**WHAT YOU HAVE TO DO:**
Search the entries below. Return every line that has "blue" in it.

━━━━━ EXCERPTED DATA

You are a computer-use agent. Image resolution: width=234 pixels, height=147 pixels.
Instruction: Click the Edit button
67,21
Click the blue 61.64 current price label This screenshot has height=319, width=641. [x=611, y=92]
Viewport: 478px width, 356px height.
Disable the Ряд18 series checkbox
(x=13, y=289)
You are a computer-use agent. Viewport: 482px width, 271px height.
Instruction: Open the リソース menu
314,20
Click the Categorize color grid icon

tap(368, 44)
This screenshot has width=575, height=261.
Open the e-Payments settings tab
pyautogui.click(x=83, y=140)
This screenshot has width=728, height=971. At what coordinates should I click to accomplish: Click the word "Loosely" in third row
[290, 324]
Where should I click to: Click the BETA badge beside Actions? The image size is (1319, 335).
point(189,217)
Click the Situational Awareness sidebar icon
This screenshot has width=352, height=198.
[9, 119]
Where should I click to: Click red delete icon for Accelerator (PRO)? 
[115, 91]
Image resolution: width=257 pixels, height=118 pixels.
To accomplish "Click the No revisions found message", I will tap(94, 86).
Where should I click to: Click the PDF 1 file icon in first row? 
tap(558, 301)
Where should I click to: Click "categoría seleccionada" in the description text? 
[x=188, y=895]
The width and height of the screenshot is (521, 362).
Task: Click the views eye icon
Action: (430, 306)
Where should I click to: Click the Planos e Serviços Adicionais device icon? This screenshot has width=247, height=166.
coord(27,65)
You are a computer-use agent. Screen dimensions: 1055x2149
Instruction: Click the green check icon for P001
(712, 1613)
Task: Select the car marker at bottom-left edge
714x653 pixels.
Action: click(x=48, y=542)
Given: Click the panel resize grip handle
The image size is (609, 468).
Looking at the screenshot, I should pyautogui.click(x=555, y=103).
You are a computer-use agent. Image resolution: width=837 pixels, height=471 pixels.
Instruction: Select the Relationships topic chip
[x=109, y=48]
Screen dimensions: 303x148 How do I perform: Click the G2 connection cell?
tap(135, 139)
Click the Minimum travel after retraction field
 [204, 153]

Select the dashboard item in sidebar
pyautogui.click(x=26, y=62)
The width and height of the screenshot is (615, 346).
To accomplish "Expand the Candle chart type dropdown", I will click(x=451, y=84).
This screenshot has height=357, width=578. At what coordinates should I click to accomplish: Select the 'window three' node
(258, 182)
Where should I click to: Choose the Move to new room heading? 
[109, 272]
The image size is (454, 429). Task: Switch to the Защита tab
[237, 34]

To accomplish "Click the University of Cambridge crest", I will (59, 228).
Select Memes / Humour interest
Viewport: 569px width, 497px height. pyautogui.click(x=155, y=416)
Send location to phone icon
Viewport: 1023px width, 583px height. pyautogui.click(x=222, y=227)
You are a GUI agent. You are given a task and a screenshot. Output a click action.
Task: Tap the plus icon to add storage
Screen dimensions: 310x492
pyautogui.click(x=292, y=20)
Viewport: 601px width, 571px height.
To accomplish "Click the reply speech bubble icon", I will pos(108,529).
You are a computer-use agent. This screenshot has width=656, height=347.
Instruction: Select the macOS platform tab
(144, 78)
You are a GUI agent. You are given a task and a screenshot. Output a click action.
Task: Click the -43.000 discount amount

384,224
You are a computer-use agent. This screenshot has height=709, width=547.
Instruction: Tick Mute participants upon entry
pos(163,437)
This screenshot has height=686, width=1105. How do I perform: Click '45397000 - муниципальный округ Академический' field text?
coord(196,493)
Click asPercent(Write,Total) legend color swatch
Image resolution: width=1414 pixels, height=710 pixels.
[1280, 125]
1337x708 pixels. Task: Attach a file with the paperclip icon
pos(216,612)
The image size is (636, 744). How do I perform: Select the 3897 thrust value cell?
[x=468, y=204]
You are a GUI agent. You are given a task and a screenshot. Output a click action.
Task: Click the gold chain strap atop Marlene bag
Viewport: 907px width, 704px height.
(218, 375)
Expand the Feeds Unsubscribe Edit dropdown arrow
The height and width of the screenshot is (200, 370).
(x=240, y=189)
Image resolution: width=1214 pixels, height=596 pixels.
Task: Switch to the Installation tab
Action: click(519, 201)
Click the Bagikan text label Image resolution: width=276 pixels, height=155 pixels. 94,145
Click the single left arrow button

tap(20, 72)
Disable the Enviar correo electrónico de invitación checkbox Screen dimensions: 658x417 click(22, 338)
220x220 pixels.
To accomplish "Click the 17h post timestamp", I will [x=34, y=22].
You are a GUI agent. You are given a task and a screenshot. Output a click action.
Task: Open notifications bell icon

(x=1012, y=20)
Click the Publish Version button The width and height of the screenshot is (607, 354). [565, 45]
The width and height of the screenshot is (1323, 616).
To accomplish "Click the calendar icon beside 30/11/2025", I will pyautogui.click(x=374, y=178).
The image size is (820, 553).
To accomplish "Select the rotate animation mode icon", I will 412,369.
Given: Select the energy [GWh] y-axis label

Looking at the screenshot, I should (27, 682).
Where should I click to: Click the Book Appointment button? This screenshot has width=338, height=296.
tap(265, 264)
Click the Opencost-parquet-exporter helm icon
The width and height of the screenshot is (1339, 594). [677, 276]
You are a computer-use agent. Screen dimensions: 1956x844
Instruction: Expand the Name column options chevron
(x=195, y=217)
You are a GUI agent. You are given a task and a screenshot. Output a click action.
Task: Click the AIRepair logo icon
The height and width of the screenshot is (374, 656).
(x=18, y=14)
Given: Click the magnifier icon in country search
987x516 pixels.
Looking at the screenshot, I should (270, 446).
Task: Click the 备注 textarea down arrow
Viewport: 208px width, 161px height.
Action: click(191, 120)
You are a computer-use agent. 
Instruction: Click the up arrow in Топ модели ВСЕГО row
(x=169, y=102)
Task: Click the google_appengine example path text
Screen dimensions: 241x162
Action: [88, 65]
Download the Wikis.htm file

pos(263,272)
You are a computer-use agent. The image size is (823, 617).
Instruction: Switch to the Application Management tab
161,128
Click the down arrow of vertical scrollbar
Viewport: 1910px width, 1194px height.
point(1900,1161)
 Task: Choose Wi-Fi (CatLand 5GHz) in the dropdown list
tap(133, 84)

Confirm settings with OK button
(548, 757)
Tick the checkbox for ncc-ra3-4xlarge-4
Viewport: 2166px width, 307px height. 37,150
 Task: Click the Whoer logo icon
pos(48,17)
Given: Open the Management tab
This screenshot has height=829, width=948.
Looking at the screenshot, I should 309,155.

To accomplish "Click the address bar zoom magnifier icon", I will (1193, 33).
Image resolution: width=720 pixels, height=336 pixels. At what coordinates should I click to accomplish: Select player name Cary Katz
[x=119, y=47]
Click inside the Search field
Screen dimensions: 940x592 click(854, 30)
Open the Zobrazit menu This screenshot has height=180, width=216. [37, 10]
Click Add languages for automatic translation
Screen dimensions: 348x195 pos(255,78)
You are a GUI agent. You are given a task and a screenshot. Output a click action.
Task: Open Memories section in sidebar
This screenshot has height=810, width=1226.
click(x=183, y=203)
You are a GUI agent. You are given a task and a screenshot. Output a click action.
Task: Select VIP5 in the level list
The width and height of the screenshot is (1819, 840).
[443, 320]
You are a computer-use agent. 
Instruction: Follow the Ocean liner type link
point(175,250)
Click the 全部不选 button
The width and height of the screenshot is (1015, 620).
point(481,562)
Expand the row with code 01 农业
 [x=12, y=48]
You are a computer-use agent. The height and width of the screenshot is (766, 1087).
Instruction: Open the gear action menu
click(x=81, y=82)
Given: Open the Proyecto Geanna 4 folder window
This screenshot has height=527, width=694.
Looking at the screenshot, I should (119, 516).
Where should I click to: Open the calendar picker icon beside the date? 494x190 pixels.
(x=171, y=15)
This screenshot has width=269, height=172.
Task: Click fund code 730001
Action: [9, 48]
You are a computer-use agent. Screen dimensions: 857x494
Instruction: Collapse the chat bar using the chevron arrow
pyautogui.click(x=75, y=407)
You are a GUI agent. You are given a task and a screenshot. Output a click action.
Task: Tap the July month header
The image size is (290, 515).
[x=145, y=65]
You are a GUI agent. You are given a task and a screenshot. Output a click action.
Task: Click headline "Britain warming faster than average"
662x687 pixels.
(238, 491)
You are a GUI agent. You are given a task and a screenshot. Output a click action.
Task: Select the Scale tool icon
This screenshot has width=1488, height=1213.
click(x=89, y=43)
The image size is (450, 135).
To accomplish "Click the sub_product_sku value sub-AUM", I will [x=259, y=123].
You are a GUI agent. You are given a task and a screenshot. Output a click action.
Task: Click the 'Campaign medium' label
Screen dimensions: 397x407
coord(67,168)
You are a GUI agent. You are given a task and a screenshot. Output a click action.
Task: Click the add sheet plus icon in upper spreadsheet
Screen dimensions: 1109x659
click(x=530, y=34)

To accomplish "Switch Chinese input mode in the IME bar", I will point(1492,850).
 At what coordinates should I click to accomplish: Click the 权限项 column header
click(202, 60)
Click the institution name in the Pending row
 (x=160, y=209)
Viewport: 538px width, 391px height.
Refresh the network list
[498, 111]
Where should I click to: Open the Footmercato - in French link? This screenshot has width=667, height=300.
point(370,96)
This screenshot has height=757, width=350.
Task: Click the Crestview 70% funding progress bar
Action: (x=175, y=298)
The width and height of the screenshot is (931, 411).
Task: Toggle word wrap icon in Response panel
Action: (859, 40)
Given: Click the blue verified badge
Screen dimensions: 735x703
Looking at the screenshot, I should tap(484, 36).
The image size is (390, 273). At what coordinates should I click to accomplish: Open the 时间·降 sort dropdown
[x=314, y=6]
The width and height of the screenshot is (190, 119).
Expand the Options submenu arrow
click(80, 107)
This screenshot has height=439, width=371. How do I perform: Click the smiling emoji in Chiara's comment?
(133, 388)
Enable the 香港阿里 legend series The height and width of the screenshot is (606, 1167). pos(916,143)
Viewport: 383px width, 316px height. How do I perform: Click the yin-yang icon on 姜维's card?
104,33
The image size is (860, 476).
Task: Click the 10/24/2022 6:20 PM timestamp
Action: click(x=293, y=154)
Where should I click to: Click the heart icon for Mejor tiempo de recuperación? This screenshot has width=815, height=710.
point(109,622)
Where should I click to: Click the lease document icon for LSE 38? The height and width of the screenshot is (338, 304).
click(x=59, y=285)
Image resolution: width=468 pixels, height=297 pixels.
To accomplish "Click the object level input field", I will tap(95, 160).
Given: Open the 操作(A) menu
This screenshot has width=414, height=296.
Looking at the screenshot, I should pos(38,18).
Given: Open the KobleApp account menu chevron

━━━━━━━━━━

**ANSWER TO THIS TASK:**
Click the blue 61.64 current price label This screenshot has height=319, width=641. [x=611, y=92]
Given: Click the blue verified badge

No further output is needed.